Every year the Church rehearses the works of Christ for our salvation according to a pattern that developed in late antiquity and has been transmitted in the classical Book of Common Prayer. It is significant, in at least four ways, that the Church’s liturgical year begins with the season of Advent.
1) Right after Thanksgiving if not before, secular society plunges immediately into its commercial Christmas; and as a result, by the time Christmas finally arrives on December 25th, the world is exhausted and ready to move on. But Advent’s penitential purple indicates that such full-on celebration is premature. In the observance of Advent, we get to practice waiting for God to come, in patience and humility, sustained only by faith in his word of promise. The payoff of this impulse denial is that we approach Christmas with a feeling of growing expectation, and a readiness to hear again the angelic proclamation of Messiah’s birth as “news” – news that is “good tidings of great joy”.

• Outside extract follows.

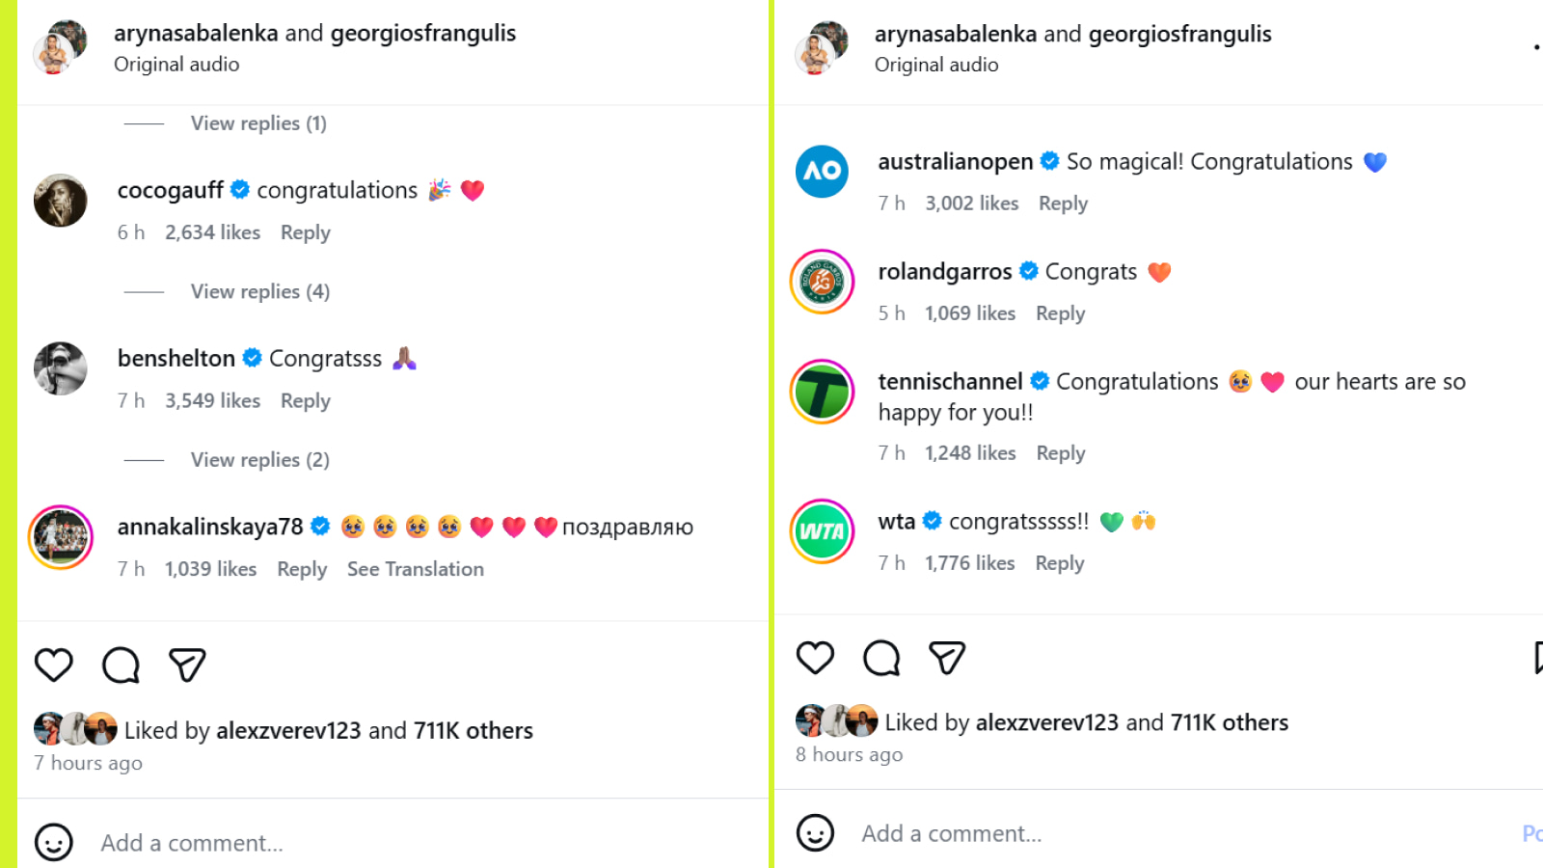
Task: Open rolandgarros username link
Action: point(944,272)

Advent is much more than merely a season of preparation for Christmas. It has its own wisdom to impart. It’s deeply significant that we begin the Church’s year not with man’s search for God, but with Christ’s coming to us. Man does search for God, but apart from Christ’s coming to us, that search, however noble its aspirations may be, must finally fall short. For us to find the one we are searching for, for mankind to attain to God, God must first come to man.
2) God’s coming to man in Christ does not merely initiate the process of our return to God, but at every point sustains and completes it. At every step of the way as man returns to God, we are dependent on God’s coming to us. That is to say, our faith, our hope, our love for God, our repentance and obedience, our holy desires and aspirations, are always the work of grace both prevenient and cooperative. Advent teaches to look for Christ’s coming, and indeed to ask and long for his coming, as the very possibility of our return to God.
“Stir up thy strength, and come and help us: Turn us, O God; show the light of thy countenance and we shall be whole”.
3) It is in the coming of Christ in the flesh of our humanity that God comes to us, in which the whole motion of God towards his people begun in the Old Testament, (“I am come down to deliver them”, Exodus 3:8) is brought to fulfilment, when God takes upon himself the nature he is to save, and makes it the very instrument of that salvation. Even when Christ returns to the Father, he will return to the Father in the flesh of the humanity he assumed in his first coming, and even when the Spirit is poured out on his disciples as the earnest of our redemption, it is the Spirit not only of the Father but also of the incarnate Christ, by whom we are incorporated into one Body in Christ and made partakers of all that he has accomplished for us in his humanity. In short, because Christ has come in the flesh, the true fulfilment of our humanity – now prevented by sin and death – is certain. Because he has come, it is now possible that we shall become fully human – we who are as yet much less than fully human.
4) Christ’s coming is “both now and not yet”. We might think that means something that has just begun and is not yet fully realized, but we need to go further than that; for in a sense it has already been fully accomplished FOR us, in Christ, in his first coming; what we look for is its full accomplishment IN us, by his Spirit; the full revelation of the redemption that he has wrought for us, in our bodies and in our souls, when he comes again in judgment, and the dead are raised to glory or shame. Precisely because he has first come, and already accomplished our redemption, we know what to look for, and so through the practice of grateful remembering we may grow in confident hope. The world is very dark, the sinfulness of the flesh darkens our minds and corrupts our appetites, but Christ is on his way, and the sorrows of this present age will become like the fast-fading shreds of a departing evil dream. It is this remembrance of the past that is not nostalgia for a lost golden age, and this expectation of the future that is not fanatic utopianism, that gives the present its own meaning and significance, in which we look for coming of Christ by his Spirit in all of the circumstances of our lives, in all of the choices set before us, in the very least of the things we are called to do or to suffer.
The season of Advent is the calendrical symbol of God reaching out to humanity through Christ’s arriva —more than just preparation for Christmas, it is the essence of our theology and our spiritual journey. Our return to God hinges on God’s continuous presence in our lives. Our prayer in this and every moment must be: “Stir up thy strength, O Lord, and come and help us: turn us again, O God, show the light of thy countenance, and we shall be whole.”